◆ **Problem description**: Whenever a line of the entries below holds the string "dropdown", copy that line and return it.

Saved data entries
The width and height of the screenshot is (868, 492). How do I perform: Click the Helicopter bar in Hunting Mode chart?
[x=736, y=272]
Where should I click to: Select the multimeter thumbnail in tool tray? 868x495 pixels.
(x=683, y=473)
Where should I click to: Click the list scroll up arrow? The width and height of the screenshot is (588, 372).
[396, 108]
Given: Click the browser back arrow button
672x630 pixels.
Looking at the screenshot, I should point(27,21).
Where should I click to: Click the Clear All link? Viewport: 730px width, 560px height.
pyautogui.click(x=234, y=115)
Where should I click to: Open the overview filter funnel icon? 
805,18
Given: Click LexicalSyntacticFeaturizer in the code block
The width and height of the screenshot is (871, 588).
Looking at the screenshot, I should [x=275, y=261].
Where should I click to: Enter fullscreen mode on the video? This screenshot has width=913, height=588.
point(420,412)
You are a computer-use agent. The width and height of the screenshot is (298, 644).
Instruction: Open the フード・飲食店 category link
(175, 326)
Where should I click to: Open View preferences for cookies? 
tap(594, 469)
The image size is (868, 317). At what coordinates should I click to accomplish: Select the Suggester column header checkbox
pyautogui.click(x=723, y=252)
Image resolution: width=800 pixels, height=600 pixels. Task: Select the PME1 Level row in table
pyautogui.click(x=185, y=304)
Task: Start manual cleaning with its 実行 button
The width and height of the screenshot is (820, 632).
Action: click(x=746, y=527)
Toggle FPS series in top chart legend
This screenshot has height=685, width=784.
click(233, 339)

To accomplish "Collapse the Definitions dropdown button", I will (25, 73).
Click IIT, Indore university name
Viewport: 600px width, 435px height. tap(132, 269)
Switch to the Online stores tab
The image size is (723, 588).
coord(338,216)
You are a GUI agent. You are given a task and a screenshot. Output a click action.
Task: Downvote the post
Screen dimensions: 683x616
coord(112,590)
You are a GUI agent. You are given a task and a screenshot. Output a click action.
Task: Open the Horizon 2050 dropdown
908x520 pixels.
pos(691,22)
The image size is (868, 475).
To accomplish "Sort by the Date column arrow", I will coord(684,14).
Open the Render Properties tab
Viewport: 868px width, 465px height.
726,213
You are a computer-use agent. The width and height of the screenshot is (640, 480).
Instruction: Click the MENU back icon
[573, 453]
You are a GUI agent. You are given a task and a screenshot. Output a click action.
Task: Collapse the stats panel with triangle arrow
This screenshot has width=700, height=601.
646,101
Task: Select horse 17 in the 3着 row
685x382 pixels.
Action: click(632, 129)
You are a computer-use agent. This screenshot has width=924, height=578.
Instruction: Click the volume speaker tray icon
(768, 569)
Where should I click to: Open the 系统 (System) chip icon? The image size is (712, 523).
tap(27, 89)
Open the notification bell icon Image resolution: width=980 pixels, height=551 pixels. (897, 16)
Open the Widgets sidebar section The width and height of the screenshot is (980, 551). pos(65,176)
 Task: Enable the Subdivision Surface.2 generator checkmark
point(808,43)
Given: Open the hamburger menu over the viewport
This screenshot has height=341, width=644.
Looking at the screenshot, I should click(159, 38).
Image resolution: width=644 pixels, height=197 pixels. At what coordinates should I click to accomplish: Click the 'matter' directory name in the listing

◆ **Solution**:
To accomplish "Collapse the Definitions dropdown button", I will (25, 73).
Task: Open the Horizon 2050 dropdown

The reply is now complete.